If you’re working with digital images, you might wonder whether it’s better to save your files as PNG or TIFF. Although both are versatile, lossless, raster file types — that is, both file types are pixel-based — there are some important differences between the two. Learn how to choose between PNG or TIFF files for your next photography or digital image project.
What is a PNG file?
PNG stands for Portable Network Graphics. This file type is a design mainstay for web graphics and logos, as well as detailed, high-contrast digital photos. Its main benefits include support of 16 million colors, transparency, and lossless compression — but large file sizes means that PNGs aren’t always the best option for everyday photo use.
What is a TIFF file?
TIFF (Tagged Image File Format) files are common in publishing, photo editing, and graphic design. They’re a versatile, standard format for different computer programs, but their poor online compatibility resulted in JPEGs becoming more popular. TIFFs are a good choice if you’re looking for high resolution, layering, transparency, and flexibility between lossy and lossless compression. They can also function as a container for other file types.
What is the difference between TIFF and PNG files?
Both PNGs and TIFFs are excellent choices for displaying complex images. But PNGs tend to be smaller in size, so are potentially better suited for websites. TIFFs, on the other hand, are often the best choice for professional use, scanning, and print options. Let’s look at these differences in more detail.
Let’s look at these differences in more detail.

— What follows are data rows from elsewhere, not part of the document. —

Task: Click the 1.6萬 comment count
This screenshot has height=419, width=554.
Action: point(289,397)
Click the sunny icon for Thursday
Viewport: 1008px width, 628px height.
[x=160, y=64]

While TIFF files do support transparency, they’re incompatible with many web-based programs. Only applications that fully support TIFF files will support TIFF transparency.
In some instances, you may need to edit a TIFF file to get the results you need. Generally, this means either editing out pixels entirely, or using a layer to hide them. Because TIFFs support layering, this is achievable. But at the same time, it can be time-consuming.

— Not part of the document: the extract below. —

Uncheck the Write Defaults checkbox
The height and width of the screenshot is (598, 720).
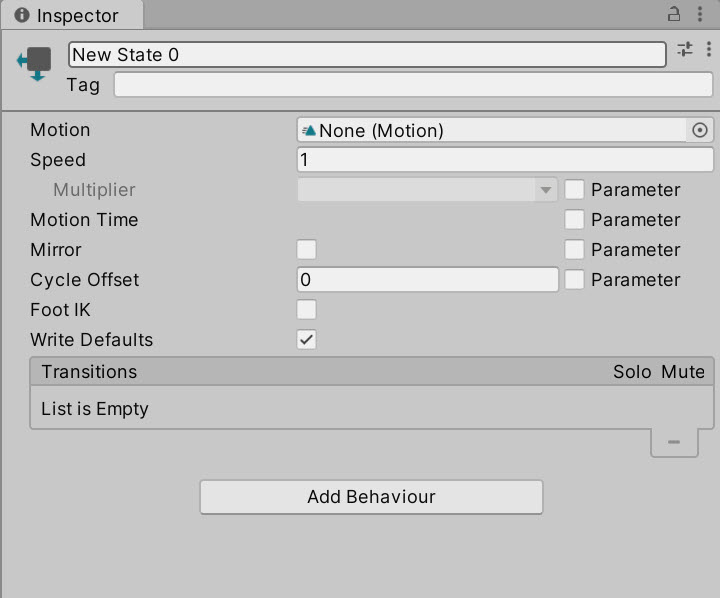tap(306, 340)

PNGs are one of the most common file types for transparent logos, graphics, graphs, and images. They’re widely compatible with web and non-web-based programs. Web designers can even apply different degrees of transparency to their PNG images, which can help images integrate successfully into the different background colors of a webpage.
Versatility and compatibility are both big selling points of the TIFF file type
they are compatible with a range of operating systems and programs. Due to their size, however, they aren’t a good option for web use.

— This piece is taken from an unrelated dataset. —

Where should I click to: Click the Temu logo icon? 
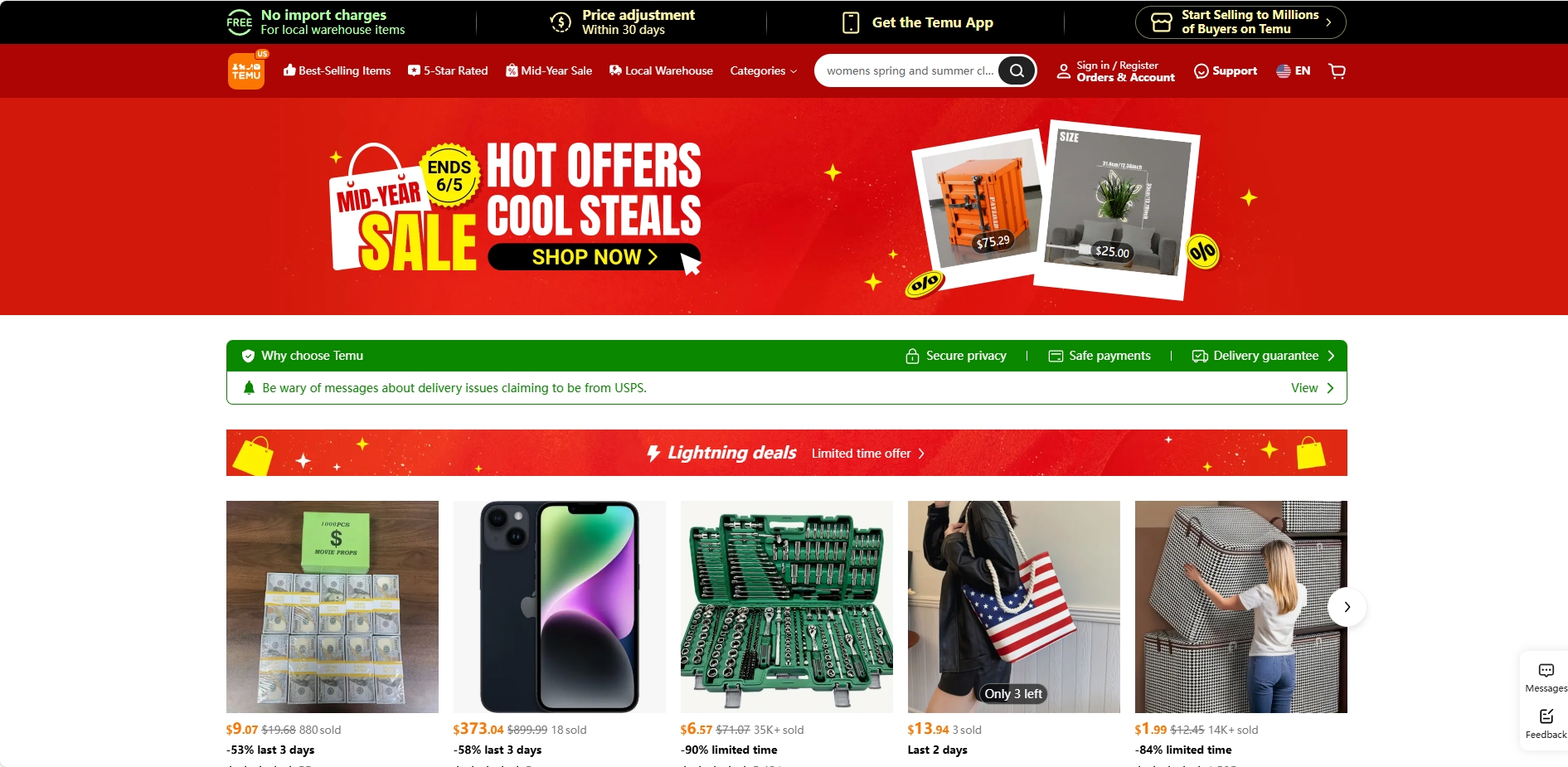[x=246, y=71]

PNGs, on the other hand, are a great choice for web graphics. Their lossless file compression makes their size manageable for online applications. They’re a standard format and one of the most popular file types for online images. Note that their large file sizes mean PNG photos can take a while to load
so JPEG is often the preferred format for online image sharing.
Both PNG and TIFF files benefit from lossless compression, meaning that no matter how often you save, open, or resize them, they’ll maintain their quality.
However, TIFF files offer users a choice between lossy and lossless compression, which can help reduce the file size if this is a priority.
Even with a lossy compression option, a TIFF file is still likely to be larger than a PNG. TIFFs support high-resolution, multi-page design and transparency. This means they store a lot of information.
PNGs can be easier to manage between programs because they’re smaller files. They may be smaller than TIFFs, but they’re still larger than JPEGs. Ultimately, this is one of the main reasons why JPEGs remain a more popular file type for online photos.
You can expand PNG files to very large sizes — which means they can reproduce the image quality of a TIFF if needed. If that’s the case, then why aren’t they commonly used for print?
Print projects don’t fully optimize a PNG’s graphics. PNGs don’t support CMYK color, which is common in the printing industry. However, professional art printing tends to use special RGB printers for art and giclee prints, so PNG files can work well for creating archival-quality art prints.
TIFF, on the other hand, is fully optimized for print and supports both CMYK and RBG color spaces. Along with RAW, it’s one of the most popular formats for high-quality graphic prints and photos. TIFF files are common choices for very large-scale photo printing
TIFF is also a common choice for high-quality scans. If you have handmade art or photos to scan, you’ll probably get them back as a TIFF file. In fact, TIFF is one of the best scanning options available.
PNGs are also a worthwhile option for scanning
especially if you’re uploading your image online afterwards.
PNG and TIFF are both container files. This means they can support additional data from other formats, like JPEG.
TIFFs are especially useful in this field. Users can add several JPEG files into a single TIFF, which makes them a popular choice for tasks like sending a selection of photos in a single file.
PNGs use their ability as container files to maintain forwards compatibility
allowing them to adapt over time and incorporate data for future versions.
PNG vs. TIFF files: frequently asked questions.
TIFFs and PDFs are both common file choices for scanning documents. They both have their pros and cons.
Complex, multi-page documents work better in the TIFF file format. PDFs are more useful for sharing single-page documents because they’re viewable online and more widely compatible.